__Your objective__
Turn the part of the material below that opens with the line containing "Click the 74 cm (29.1 in) waist cell" and closes with the line containing "click(339, 68)" into a numbered list, leaving out any blank lines. Include both of those lines and nothing outside that part.

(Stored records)
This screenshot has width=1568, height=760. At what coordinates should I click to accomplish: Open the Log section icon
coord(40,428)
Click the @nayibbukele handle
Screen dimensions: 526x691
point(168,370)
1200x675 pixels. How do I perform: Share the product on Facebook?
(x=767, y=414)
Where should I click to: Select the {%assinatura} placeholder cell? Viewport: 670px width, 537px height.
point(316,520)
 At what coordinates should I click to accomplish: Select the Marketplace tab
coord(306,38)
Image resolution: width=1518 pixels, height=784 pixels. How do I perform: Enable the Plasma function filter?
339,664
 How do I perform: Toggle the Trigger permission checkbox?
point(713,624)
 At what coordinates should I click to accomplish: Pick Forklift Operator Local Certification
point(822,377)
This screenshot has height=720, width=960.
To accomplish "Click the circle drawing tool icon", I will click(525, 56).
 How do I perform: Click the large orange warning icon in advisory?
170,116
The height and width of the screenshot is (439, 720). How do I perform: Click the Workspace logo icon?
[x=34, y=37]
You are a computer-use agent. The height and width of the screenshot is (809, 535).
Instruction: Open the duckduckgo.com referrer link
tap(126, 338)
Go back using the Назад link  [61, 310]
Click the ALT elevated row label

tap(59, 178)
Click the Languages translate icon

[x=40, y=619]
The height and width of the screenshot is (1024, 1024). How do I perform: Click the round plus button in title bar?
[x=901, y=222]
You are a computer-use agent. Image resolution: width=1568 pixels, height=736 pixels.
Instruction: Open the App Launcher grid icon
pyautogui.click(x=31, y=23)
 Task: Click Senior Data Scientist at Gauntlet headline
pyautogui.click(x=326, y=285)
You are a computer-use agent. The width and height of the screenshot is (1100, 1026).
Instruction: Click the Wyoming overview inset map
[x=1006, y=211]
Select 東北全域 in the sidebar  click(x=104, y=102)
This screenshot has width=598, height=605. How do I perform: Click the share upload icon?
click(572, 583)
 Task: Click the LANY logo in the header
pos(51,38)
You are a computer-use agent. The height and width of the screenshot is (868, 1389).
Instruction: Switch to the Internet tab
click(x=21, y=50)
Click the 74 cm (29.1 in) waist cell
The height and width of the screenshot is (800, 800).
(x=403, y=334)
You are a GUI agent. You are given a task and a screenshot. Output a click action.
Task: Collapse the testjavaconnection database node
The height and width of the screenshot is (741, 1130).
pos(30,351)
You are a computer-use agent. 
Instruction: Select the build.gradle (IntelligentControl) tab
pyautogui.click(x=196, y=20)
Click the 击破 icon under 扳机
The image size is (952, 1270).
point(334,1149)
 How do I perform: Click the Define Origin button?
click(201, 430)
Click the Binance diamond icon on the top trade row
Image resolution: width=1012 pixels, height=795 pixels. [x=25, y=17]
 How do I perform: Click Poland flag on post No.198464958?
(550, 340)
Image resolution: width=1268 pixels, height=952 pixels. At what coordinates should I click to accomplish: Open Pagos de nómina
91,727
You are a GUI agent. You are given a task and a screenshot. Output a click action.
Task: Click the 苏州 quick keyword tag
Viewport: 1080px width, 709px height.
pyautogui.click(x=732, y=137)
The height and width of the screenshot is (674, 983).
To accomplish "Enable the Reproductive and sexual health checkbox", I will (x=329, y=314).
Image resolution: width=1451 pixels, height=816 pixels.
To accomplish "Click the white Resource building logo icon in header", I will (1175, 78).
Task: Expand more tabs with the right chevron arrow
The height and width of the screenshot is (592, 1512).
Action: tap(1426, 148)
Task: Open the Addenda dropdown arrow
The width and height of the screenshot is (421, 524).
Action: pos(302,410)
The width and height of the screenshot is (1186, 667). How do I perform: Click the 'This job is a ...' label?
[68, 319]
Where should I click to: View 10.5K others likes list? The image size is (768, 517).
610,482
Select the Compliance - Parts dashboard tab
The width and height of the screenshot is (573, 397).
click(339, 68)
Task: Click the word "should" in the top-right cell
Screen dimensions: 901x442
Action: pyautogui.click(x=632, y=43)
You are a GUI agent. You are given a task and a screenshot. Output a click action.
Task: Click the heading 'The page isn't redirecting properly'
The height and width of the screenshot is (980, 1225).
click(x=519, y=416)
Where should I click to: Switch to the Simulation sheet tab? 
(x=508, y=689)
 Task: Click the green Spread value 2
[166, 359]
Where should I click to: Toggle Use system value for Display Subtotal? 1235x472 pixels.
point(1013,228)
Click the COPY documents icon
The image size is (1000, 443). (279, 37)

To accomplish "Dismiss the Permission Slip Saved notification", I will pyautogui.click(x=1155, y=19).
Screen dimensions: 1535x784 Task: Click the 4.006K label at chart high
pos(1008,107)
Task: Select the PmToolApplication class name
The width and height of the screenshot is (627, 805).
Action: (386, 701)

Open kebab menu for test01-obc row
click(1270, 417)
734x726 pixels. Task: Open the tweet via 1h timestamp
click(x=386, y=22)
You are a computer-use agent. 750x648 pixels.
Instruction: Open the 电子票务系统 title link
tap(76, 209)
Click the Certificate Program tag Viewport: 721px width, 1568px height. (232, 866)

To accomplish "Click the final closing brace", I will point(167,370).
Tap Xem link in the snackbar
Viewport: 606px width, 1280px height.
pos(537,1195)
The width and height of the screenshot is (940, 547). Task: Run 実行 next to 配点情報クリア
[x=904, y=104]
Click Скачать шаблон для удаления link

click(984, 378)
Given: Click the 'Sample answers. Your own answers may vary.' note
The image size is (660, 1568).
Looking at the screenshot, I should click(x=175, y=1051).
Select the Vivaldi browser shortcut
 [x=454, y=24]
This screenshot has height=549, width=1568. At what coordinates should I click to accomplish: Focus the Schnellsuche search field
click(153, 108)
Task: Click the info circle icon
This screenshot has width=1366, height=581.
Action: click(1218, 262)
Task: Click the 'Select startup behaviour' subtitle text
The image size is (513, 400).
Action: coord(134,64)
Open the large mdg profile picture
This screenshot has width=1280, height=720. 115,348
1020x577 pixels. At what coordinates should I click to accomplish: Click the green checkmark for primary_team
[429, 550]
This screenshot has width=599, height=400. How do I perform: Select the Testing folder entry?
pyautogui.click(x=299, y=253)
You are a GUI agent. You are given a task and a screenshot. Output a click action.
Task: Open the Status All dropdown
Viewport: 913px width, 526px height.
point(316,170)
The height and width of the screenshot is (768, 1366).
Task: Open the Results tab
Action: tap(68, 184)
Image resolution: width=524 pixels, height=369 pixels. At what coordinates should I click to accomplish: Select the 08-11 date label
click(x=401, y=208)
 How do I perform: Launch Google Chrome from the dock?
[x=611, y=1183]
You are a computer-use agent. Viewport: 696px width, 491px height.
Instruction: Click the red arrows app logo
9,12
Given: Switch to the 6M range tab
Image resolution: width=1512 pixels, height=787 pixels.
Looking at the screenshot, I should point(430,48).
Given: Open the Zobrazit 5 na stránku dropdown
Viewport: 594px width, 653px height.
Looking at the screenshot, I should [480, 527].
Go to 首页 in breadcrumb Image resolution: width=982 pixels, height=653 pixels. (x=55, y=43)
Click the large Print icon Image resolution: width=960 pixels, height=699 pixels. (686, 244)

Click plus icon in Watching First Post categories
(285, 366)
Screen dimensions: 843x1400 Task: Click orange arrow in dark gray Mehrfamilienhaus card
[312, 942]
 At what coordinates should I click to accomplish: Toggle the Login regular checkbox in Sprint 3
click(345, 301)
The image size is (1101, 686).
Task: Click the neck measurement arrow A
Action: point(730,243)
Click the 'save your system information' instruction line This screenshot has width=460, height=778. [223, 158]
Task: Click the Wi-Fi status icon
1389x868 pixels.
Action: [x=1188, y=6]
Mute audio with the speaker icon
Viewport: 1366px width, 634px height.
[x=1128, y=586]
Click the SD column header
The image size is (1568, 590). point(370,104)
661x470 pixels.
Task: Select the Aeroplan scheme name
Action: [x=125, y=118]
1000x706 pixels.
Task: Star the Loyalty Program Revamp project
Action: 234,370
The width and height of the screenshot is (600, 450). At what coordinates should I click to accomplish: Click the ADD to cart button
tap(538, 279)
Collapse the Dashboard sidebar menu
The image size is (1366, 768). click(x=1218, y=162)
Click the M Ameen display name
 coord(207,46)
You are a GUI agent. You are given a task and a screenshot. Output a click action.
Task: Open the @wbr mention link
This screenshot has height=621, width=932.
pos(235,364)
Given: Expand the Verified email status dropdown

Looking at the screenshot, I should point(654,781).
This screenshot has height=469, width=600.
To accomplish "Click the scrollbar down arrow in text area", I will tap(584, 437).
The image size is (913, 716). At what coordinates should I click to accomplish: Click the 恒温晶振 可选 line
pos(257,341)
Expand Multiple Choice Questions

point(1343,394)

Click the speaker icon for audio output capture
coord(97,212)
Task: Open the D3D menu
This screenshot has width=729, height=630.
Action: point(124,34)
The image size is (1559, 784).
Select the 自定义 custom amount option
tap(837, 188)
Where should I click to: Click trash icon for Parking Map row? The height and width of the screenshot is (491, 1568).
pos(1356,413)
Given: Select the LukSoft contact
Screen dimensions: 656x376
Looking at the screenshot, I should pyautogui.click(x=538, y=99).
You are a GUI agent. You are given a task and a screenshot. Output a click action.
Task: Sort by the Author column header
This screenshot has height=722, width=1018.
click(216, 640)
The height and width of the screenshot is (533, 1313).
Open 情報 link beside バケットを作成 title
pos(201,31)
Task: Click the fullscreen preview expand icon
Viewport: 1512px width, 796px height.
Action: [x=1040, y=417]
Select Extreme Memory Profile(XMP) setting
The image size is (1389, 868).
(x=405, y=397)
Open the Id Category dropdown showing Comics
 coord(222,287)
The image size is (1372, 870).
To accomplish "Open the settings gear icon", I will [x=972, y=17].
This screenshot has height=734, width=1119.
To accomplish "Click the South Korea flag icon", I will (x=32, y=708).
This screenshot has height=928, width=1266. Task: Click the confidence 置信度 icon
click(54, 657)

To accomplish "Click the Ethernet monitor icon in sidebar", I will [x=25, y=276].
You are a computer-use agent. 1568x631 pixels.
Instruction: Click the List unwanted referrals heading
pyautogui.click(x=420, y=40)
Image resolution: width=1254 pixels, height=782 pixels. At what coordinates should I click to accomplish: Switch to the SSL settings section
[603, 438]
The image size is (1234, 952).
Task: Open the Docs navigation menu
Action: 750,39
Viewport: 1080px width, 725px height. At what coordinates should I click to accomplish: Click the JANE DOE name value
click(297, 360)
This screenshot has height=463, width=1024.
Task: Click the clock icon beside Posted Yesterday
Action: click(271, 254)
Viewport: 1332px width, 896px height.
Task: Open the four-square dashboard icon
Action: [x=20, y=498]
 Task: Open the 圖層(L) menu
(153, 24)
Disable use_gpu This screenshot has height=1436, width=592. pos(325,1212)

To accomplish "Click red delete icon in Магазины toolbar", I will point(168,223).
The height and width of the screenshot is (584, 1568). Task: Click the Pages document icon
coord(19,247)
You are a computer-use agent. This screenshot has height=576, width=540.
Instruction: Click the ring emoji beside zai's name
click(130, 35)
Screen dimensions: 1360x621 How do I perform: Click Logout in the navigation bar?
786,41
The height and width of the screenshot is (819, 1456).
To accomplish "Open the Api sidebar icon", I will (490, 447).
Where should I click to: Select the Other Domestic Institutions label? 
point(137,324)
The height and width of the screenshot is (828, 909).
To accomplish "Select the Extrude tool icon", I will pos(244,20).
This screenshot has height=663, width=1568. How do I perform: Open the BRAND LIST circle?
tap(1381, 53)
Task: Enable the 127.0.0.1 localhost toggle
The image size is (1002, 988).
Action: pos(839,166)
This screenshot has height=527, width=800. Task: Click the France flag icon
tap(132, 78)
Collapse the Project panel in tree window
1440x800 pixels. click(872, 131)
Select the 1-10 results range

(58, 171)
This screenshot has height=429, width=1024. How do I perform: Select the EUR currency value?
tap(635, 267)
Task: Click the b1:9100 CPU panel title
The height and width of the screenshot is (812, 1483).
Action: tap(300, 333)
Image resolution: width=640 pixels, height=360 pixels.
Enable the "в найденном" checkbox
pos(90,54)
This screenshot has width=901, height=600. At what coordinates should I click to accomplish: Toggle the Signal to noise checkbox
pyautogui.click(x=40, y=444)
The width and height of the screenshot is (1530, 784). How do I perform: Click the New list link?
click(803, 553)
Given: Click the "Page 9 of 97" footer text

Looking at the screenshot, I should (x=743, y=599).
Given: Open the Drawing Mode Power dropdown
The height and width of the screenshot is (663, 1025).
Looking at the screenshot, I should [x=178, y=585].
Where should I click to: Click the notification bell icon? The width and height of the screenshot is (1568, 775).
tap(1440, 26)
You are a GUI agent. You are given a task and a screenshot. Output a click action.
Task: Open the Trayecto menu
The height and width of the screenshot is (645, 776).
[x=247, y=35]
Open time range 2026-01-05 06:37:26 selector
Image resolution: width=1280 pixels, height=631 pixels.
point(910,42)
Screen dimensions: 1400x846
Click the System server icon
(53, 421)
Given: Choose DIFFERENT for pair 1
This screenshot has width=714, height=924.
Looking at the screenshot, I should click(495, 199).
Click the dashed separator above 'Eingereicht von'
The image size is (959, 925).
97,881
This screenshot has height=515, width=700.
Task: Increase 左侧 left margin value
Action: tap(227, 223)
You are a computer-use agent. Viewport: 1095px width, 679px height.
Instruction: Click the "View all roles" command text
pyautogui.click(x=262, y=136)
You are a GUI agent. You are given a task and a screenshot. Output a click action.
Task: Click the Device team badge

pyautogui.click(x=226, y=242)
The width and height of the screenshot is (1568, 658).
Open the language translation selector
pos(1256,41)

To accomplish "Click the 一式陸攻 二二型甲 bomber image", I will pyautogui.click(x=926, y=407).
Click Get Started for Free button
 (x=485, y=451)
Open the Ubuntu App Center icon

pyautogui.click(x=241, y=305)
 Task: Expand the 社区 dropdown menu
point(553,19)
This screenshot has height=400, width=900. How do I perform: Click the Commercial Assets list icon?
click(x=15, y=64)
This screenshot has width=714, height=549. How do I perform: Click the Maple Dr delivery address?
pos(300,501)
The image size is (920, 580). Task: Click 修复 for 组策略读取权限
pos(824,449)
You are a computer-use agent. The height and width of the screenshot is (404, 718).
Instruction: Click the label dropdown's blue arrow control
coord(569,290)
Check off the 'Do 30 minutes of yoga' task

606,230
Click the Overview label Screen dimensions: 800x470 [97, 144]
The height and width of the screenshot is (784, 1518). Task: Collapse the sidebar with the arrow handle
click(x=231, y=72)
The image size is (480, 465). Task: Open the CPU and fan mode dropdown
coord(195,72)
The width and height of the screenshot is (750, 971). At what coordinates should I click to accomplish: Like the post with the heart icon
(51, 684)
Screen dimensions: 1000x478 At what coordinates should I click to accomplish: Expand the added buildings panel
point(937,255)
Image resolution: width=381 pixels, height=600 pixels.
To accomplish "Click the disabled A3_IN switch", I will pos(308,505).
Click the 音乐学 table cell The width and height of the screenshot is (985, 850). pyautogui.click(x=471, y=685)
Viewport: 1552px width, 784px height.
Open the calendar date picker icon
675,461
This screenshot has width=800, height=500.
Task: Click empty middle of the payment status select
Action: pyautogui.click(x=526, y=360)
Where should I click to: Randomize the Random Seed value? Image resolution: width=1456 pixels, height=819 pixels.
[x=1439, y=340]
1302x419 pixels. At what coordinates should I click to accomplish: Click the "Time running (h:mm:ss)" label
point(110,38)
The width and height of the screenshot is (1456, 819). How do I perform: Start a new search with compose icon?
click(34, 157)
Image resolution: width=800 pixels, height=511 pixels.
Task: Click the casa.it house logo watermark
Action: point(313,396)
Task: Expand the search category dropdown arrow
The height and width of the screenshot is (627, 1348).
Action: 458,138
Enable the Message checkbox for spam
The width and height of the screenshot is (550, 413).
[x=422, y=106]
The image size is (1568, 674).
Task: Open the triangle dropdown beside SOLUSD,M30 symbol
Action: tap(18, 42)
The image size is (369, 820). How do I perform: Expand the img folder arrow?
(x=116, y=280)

__Solution to this problem__
1. Click the 74 cm (29.1 in) waist cell
2. The height and width of the screenshot is (800, 800).
3. (x=403, y=334)
4. You are a GUI agent. You are given a task and a screenshot. Output a click action.
5. Task: Collapse the testjavaconnection database node
6. The height and width of the screenshot is (741, 1130).
7. pos(30,351)
8. You are a computer-use agent. 
9. Instruction: Select the build.gradle (IntelligentControl) tab
10. pyautogui.click(x=196, y=20)
11. Click the 击破 icon under 扳机
12. The image size is (952, 1270).
13. point(334,1149)
14.  How do I perform: Click the Define Origin button?
15. click(201, 430)
16. Click the Binance diamond icon on the top trade row
17. Image resolution: width=1012 pixels, height=795 pixels. [x=25, y=17]
18.  How do I perform: Click Poland flag on post No.198464958?
19. (550, 340)
20. Image resolution: width=1268 pixels, height=952 pixels. At what coordinates should I click to accomplish: Open Pagos de nómina
21. 91,727
22. You are a GUI agent. You are given a task and a screenshot. Output a click action.
23. Task: Click the 苏州 quick keyword tag
24. Viewport: 1080px width, 709px height.
25. pyautogui.click(x=732, y=137)
26. The height and width of the screenshot is (674, 983).
27. To accomplish "Enable the Reproductive and sexual health checkbox", I will (x=329, y=314).
28. Image resolution: width=1451 pixels, height=816 pixels.
29. To accomplish "Click the white Resource building logo icon in header", I will (1175, 78).
30. Task: Expand more tabs with the right chevron arrow
31. The height and width of the screenshot is (592, 1512).
32. Action: tap(1426, 148)
33. Task: Open the Addenda dropdown arrow
34. The width and height of the screenshot is (421, 524).
35. Action: pos(302,410)
36. The width and height of the screenshot is (1186, 667). How do I perform: Click the 'This job is a ...' label?
37. [68, 319]
38. Where should I click to: View 10.5K others likes list? The image size is (768, 517).
39. 610,482
40. Select the Compliance - Parts dashboard tab
41. The width and height of the screenshot is (573, 397).
42. click(339, 68)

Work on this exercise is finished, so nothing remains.